In line with the emergence of the Fourth Industrial Revolution – and hastened by the global pandemic – there has been a recent surge in the development of religious apps to guide the faithful.
Whether it’s for dating purposes, meditation or prayer, believers of all religions are increasingly turning to their mobile devices to get them through the isolation caused by governments’ attempts to contain Covid-19.
Where once these two giants of modern life operated as polar opposites, religion and technology have become surprisingly easy bedfellows with online connections during this period of uncertainty, helping to strengthen people’s faith.
As a result, a number of Jews celebrated Passover via Zoom, worshippers have used online platforms to attend morning services, priests hear confessions via Skype, the Pope has sanctioned a Click to Pray eRosary, Buddhists log on for mindfulness meditation, and a daily Hukamnama app brings the words of the Guru to stay-at-home Sikhs.

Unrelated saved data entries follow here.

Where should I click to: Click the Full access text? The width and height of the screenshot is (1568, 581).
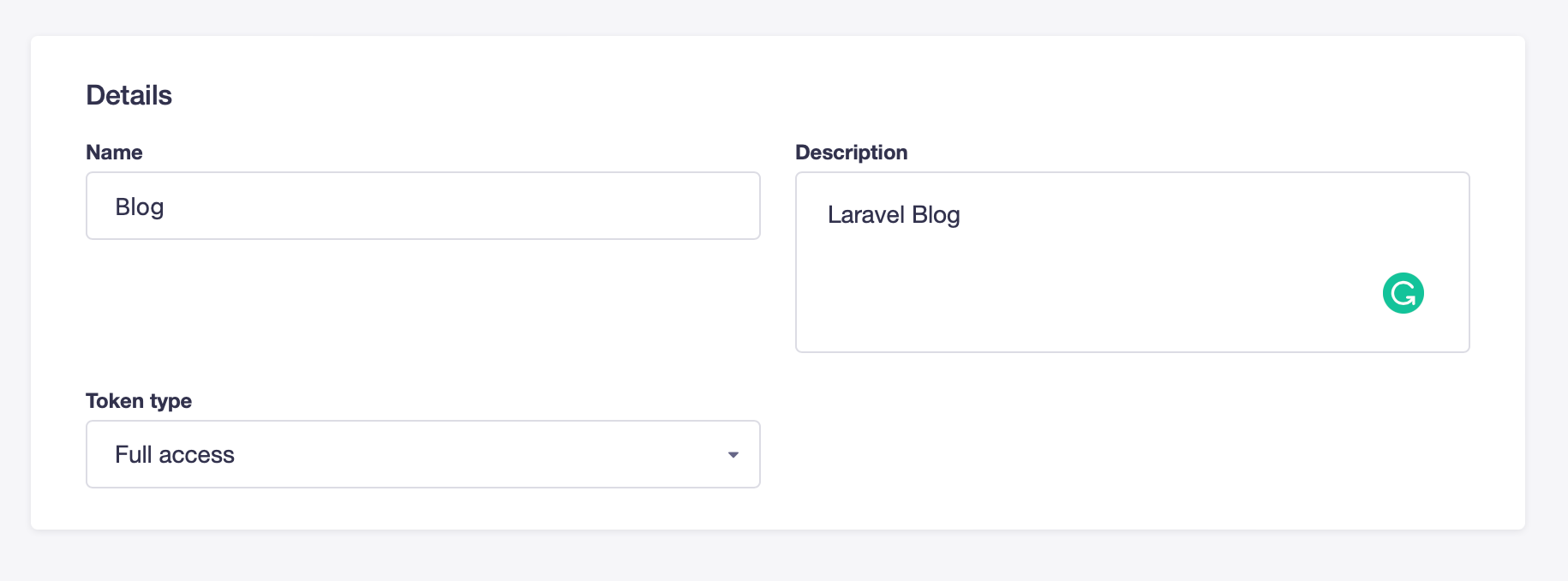175,455
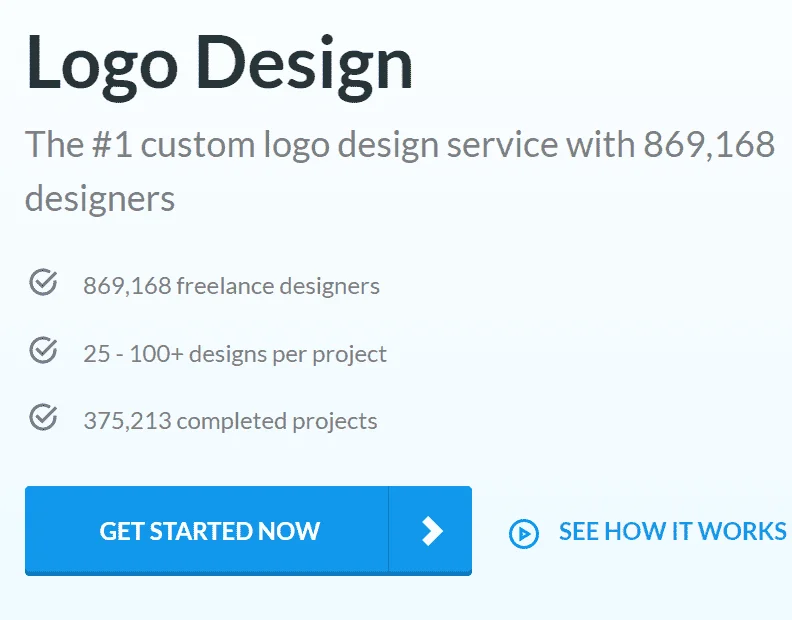Click the word designers on the tagline's second line
Image resolution: width=792 pixels, height=620 pixels.
pos(100,198)
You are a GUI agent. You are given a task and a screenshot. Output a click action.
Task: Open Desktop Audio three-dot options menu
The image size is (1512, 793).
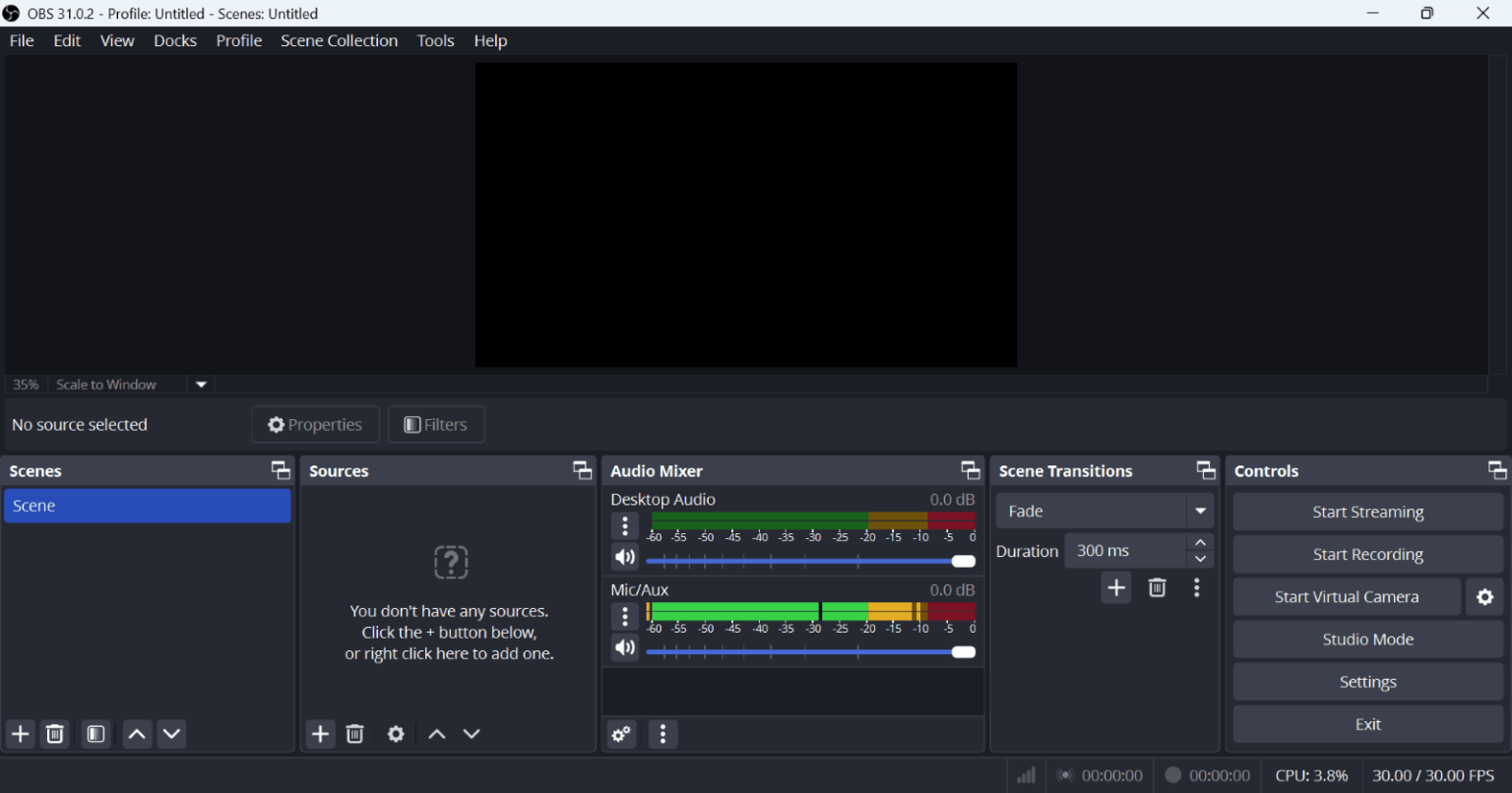tap(624, 526)
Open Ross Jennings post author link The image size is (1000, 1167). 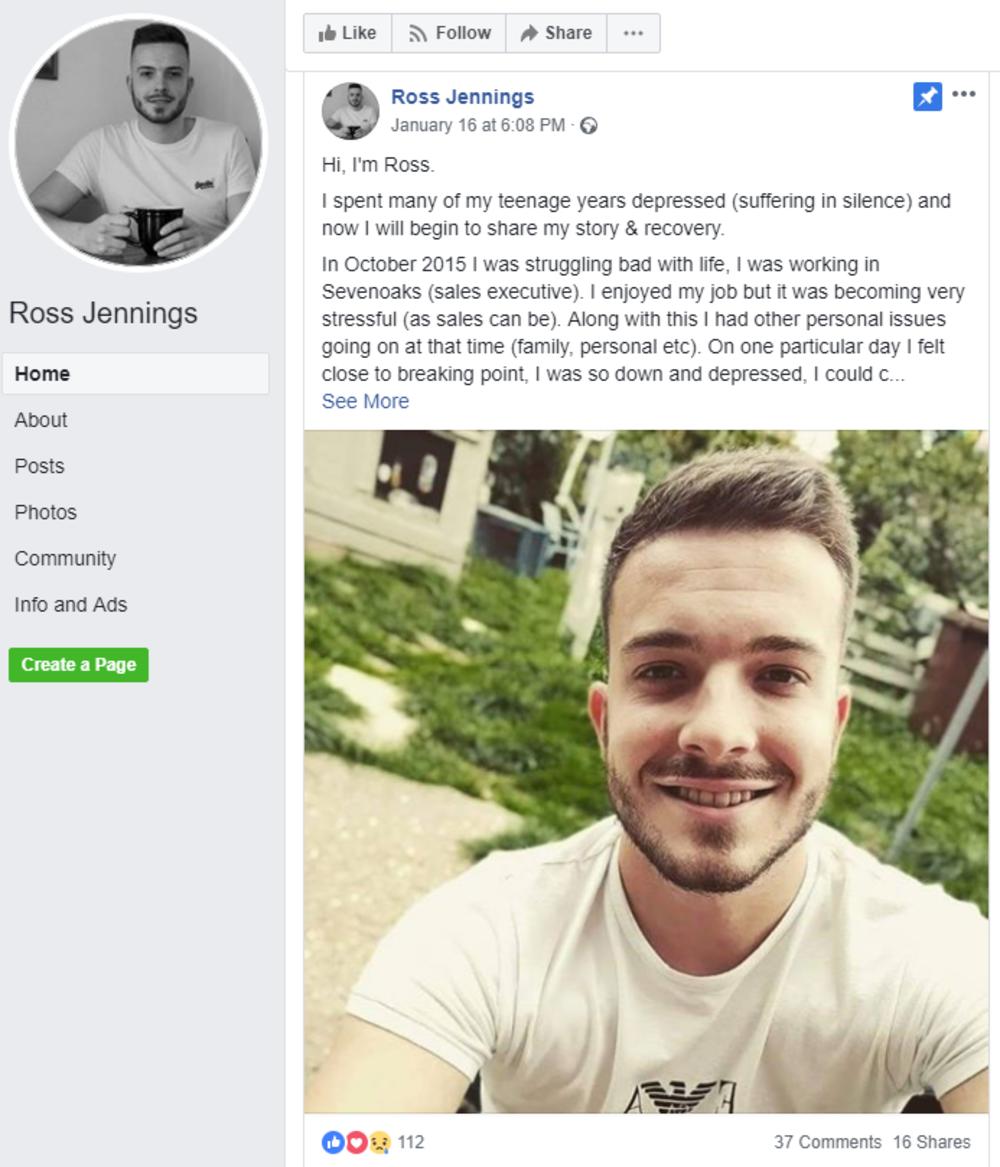(x=462, y=97)
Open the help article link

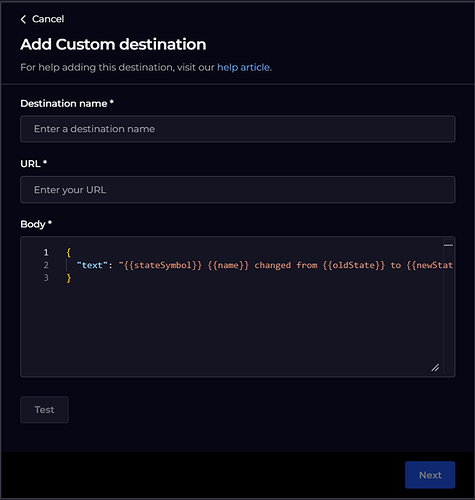[x=243, y=67]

And, as the global crisis rumbles on, triggering nationwide lockdowns that limit access to churches, synagogues, temples and mosques, these apps are growing increasingly sophisticated in order to cater to the needs of a community that has traditionally found strength in the communal experience.
Muslim Pro, one of the leading mobile prayer applications for Muslims, offers comprehensive religious, lifestyle and community features. Not only does it enable users to receive accurate prayer times, it includes full Koran audio recitations and an animated Qibla compass to show the right direction to Mecca.
And, as the Covid-19 restrictions show no sign of easing, Muslim Pro has found itself increasingly in demand. As many countries went into lockdown in early 2020, Muslim Pro updated its contents to inspire Muslims to remain connected to their faith.
“We saw a big spike in app usage during the Covid-19 pandemic period, so we knew it was helping people keep their faith,” a spokesman said. According to its website, Muslim Pro has now surpassed the milestone of 100 million downloads, a figure that continues to climb daily.
Although technology was not a complete anathema to religious leaders before the pandemic, much of the mainstream involvement revolved around tentatively experimenting with the digital age in order to fuel engagement and reach a younger audience. Then, when Covid-19 began to wreak its havoc, experimentation evolved into more concerted efforts to embrace this new world in order to minister to an isolated faithful.
In September 2019, Pope Francis addressed a conference at the Vatican on the “Common Good in the Digital Age,” admitting that “a better world is possible thanks to technological progress, if this is accompanied by an ethic inspired by a vision of the common good, an ethic of freedom, responsibility and fraternity, capable of fostering the full development of people in relation to others and to the whole of creation.”
And the digital age has been quick to respond. According to Bloomberg, the top Christian meditation apps raked in 2.3 million downloads in the US from March to August last year, up 325% from the same period a year earlier. Venture capital funding into US religious and faith-based apps surpassed US$18 million.
However, there are limitations to the reach of technology. A strict interpretation of Jewish law prohibits the use of electronics during some holidays. And when the debate began to rage about Zoom and other platforms being used for Passover seders – the ritual feast that marks the beginning of the Jewish holiday of Passover – the UK’s chief rabbi Ephraim Mirvis recommended that technology only be used by families an hour or two beforehand.
However, many Islamic scholars support the educational role of apps, recognizing that the learning of rites, slowly and without stress, can help drive a deeper faith. When the hajj was closed to worshippers outside of Saudi Arabia last year because of the pandemic, a German company created an interactive digital hajj experience, dubbed Muslim 3D, that took viewers on a journey through Islamic lifestyle, history and rituals.
Muslim Pro also introduced a virtual hajj journey that enabled users to learn more about the pilgrimage to Mecca, with descriptions and a media gallery of the various landmarks.
Ahmad Fairiz, founder and chief executive of Recite Lab, a Kuala Lumpur-based group whose app helps Muslims read the Koran, believes it would be foolish for religions not to work with technology.
“Islam and, in general, other religions, should not be opposing technology,” he said. “They should embrace it and take it as an opportunity to adapt their respective religious values.”
Of course, for many of the faithful, be they Christian, Jewish or Muslim, virtual reality will never be able to replicate the strength of devotion offered by communal worship, no matter how convincing the graphics.
There is also a concern that in the race to modernize, technology might work to alienate older worshippers. For this reason, the Church of England launched a 24-hour free phone line last year to bring worship and prayer into people’s homes while church buildings remained closed.
However, with some experts believing the pandemic may rumble on indefinitely, it seems technology will continue to offer a much-needed phone line to the faithful and their god or gods.